[Stored data entries]
***

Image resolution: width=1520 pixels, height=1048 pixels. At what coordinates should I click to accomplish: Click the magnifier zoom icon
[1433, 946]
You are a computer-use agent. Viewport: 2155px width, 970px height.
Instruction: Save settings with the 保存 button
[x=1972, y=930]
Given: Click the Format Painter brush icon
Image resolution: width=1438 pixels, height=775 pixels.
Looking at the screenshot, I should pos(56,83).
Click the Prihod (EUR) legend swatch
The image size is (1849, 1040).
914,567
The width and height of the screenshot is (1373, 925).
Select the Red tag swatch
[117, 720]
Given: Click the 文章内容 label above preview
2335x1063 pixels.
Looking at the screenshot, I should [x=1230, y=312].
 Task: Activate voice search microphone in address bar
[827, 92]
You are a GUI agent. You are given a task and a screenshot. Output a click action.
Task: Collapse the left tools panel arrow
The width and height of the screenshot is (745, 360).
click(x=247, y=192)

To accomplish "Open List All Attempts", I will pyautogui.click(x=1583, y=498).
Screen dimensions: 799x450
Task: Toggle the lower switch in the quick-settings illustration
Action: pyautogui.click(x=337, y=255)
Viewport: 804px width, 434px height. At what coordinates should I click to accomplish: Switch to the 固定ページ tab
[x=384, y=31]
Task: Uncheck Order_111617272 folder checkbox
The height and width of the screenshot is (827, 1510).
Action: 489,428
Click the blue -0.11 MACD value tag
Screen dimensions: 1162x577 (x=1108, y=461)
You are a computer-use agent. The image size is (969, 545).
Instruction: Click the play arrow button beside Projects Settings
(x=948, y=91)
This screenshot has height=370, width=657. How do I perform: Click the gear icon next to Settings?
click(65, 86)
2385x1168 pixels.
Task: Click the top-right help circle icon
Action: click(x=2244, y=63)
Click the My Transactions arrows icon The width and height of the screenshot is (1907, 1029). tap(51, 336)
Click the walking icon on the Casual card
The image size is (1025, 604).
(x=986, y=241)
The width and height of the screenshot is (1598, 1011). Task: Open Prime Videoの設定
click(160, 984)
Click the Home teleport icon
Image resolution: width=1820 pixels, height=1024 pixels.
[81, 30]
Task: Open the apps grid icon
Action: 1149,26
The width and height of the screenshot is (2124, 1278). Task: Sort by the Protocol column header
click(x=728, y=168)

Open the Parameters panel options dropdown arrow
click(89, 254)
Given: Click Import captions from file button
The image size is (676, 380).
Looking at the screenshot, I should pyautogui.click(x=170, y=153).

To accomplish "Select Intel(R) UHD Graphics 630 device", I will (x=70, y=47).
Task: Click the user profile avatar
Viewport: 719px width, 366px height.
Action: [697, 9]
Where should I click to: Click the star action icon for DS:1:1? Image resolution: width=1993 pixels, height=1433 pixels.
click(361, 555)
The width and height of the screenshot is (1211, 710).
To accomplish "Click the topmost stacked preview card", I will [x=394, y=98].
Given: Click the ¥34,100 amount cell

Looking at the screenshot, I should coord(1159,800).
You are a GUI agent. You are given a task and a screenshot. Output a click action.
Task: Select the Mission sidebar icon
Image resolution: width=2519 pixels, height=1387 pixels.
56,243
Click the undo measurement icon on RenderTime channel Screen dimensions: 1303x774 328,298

***

In the entries above, find each line that includes the string "agent" and copy it.

You are a computer-use agent. Viewport: 2155px width, 970px height.
You are a GUI agent. You are given a task and a screenshot. Output a click action.
You are a computer-use agent. The image size is (969, 545).
You are a GUI agent. You are given a task and a screenshot. Output a click action.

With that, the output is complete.